Magnus Effect

Spinning objects which move through air or liquids experience a Magnus force. Opposed to large objects where Magnus forces are strong they are only weak at small scales and eventually vanish for overdamped micron-sized particles in simple liquids. Here we demonstrate an about one-million-fold enhanced Magnus force of spinning colloids in viscoelastic fluids. Such fluids are characterized by a time-delayed response to external perturbations which causes a deformation of the fluidic network around the moving particle.

We use a rotating external magnetic field to rotate magnetic microparticles and gravitational force to translate them. For a purely viscous solution we observe no influence of rotation on the particle trajectory, as the motion follows the direction of the external force. In an experiment in viscoelastic fluids, we find a deflection perpendicular to the external force, which depends on the rotation direction of the particles. Compared to the regular Magnus Force in an overdamped system, this effect is over one million times as strong, while also pointing in the opposite direction. For clusters with three particles, we can measure the exact rotation frequency of the cluster, and observe that the memory induced Magnus Force is easily tunable with rotation speed.

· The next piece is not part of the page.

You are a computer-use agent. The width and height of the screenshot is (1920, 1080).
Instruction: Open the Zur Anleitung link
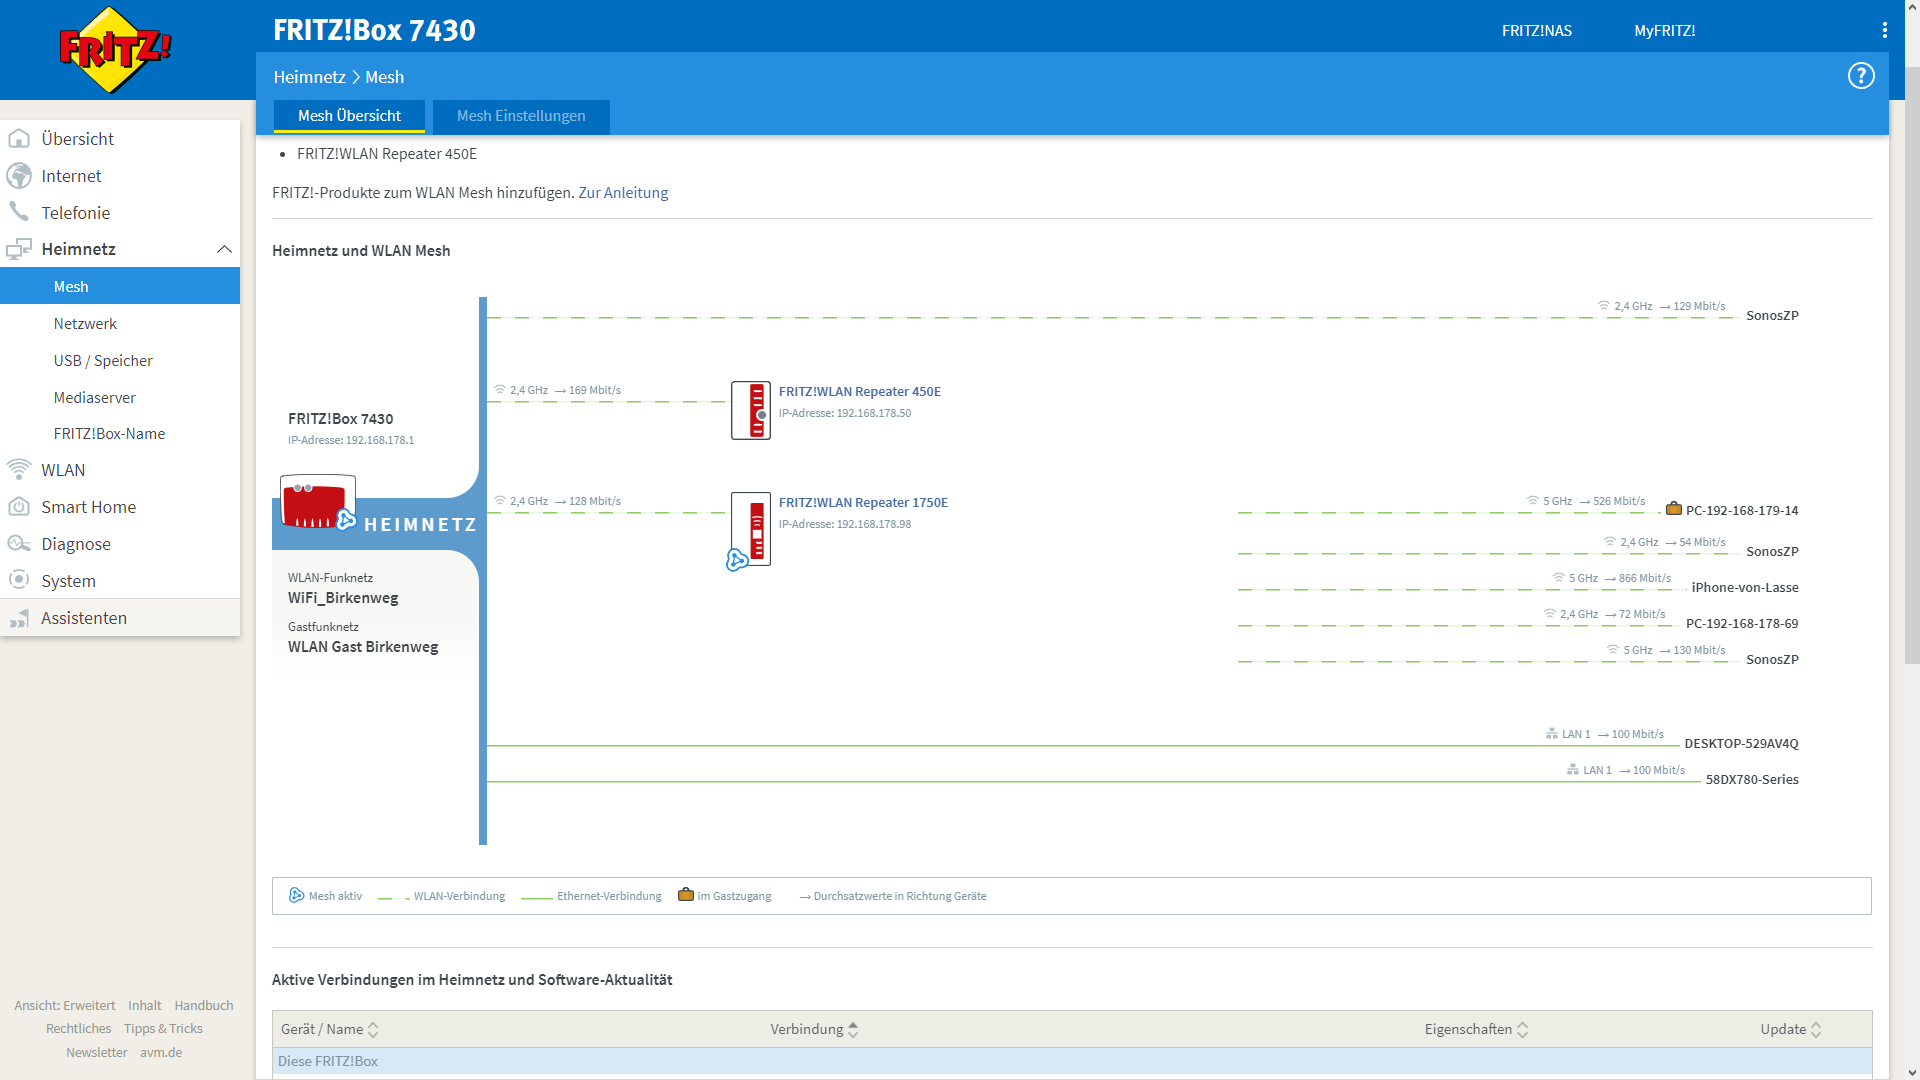tap(623, 193)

We find that when the particle spins the deformation field of the viscoelastic fluid becomes misaligned relative to the particle’s moving direction, leading to a force perpendicular to the direction of travel and the spinning axis. This can be described with a density dipole which is deflected as a result of the particle rotation. The theoretical description of this effect involves other familiar characteristics of viscoelastic fluids, such as the relaxation timescale.

The presence of strongly enhanced memory-induced Magnus forces at microscales opens novel applications for particle sorting and steering, the creation and visualization of anomalous flows and more.